As I post many blog posts about best project management practices, I found the article « what is best practice? » by Ted Hardy quite relevant.
but, what is the correct question for best practices?
As a matter of facts, the real question may not be to determine if a practice is good, bad or best. A much more appropriate question could be : “Is the practice appropriate for me, my company, and my project?”
Or one could ask: “How does it suit me?”
Indeed, Ted reminds us that applying a « best practice » has never been a guarantee for success. However, it can help you to unlock a difficult situation. It is very useful to position yourself, to benchmark against peers and competitors. It may also help you understand why some have succeeded while others put you in trouble. Additionally, it is worth keeping in mind that best practices are not set in stone, they too do need to evolve. And, it is not because you have applied a best practice once or a few times that you have truly mastered it.
so, what criteria may we use to identify for sure which are best practices?
Well… maybe can we use an approach similar to the one often used to distinguish good from bad objectives, they need to be S.M.A.R.T.
Here are my proposals for what S.M.A.R.T. may be for « best practices »:
- S-pecific: What exactly is this best practice for? In what context shall it be used? With what precise objective?
- M-easurable: How will I know if it works or not?

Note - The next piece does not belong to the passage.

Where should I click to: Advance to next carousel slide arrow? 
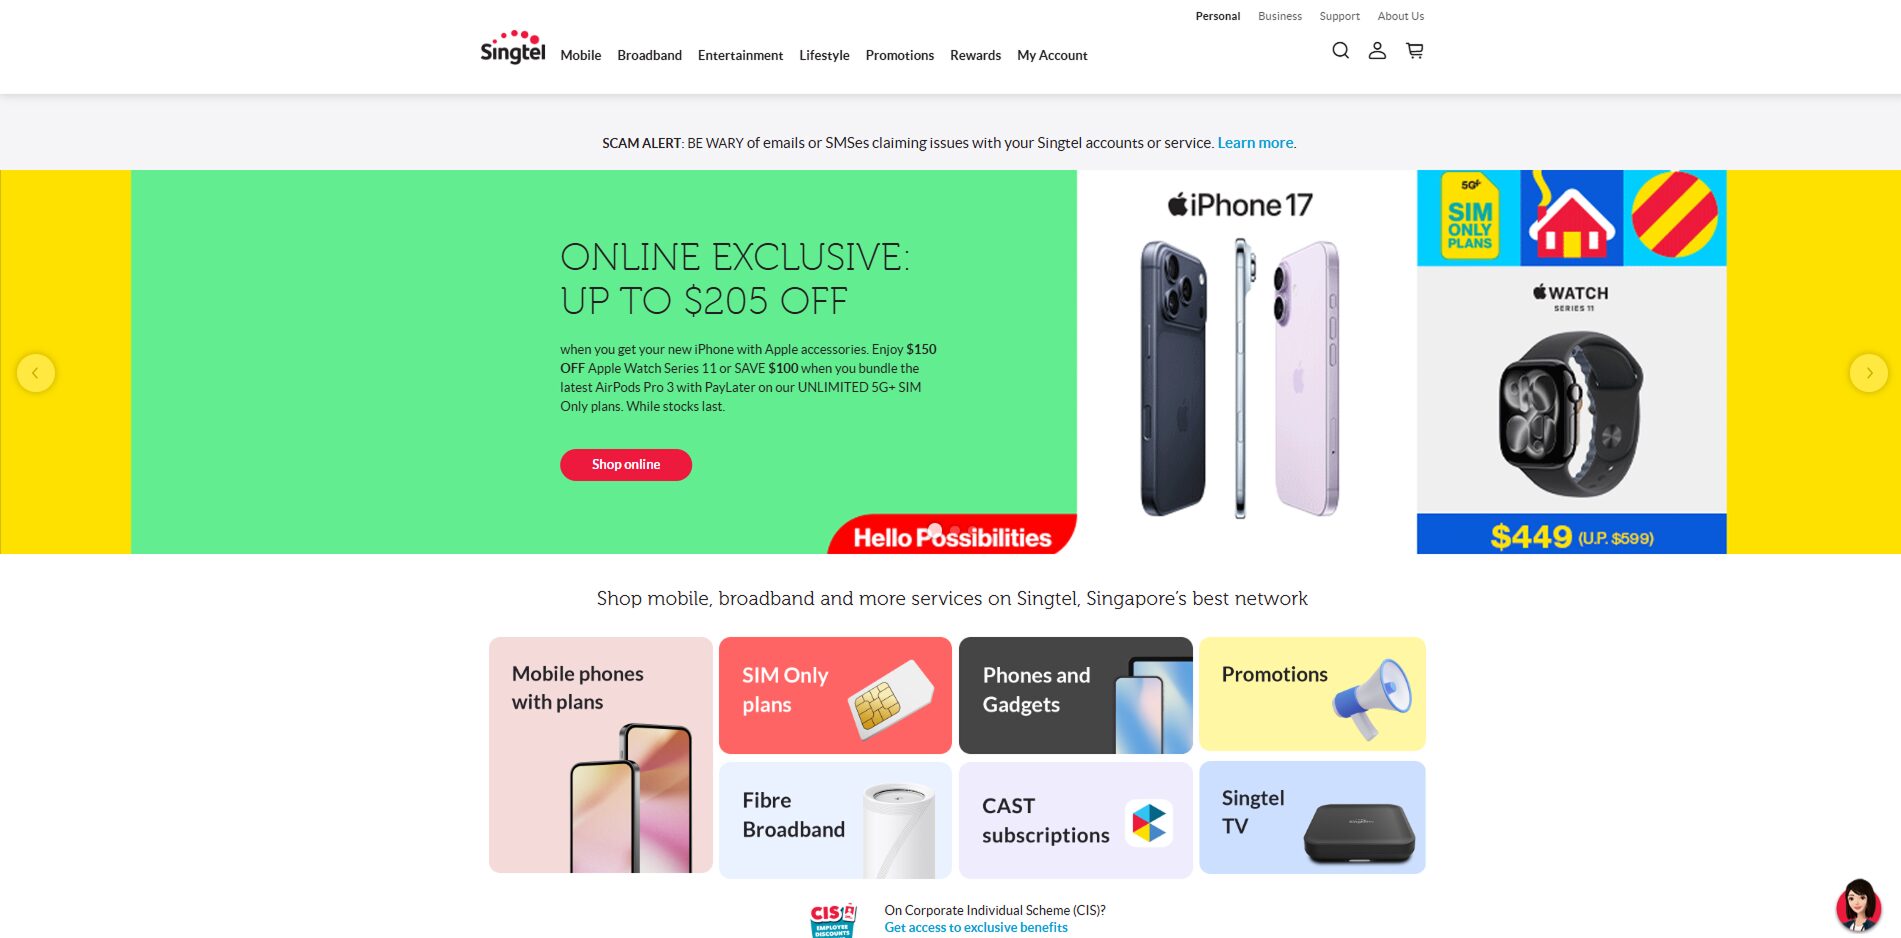click(x=1868, y=373)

How will I know that I have implemented the Best Practice in a correct manner? How will I be able to benchmark against others who use it?

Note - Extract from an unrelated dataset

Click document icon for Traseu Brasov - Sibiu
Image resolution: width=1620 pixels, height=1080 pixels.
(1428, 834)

- A-daptable: It needs to fit my project, my business context, my specific constraints…
- R-epeatable: How may I be sure that, when applied, it will consistently provide the same efficient results? Also, as written above, I will need to apply it several times before being in position to say that I master it.
- T-ested: I need to be in position to give it a good try, to prove it can work in my environment, and on my project before it can be adapted at a wider scale in my company.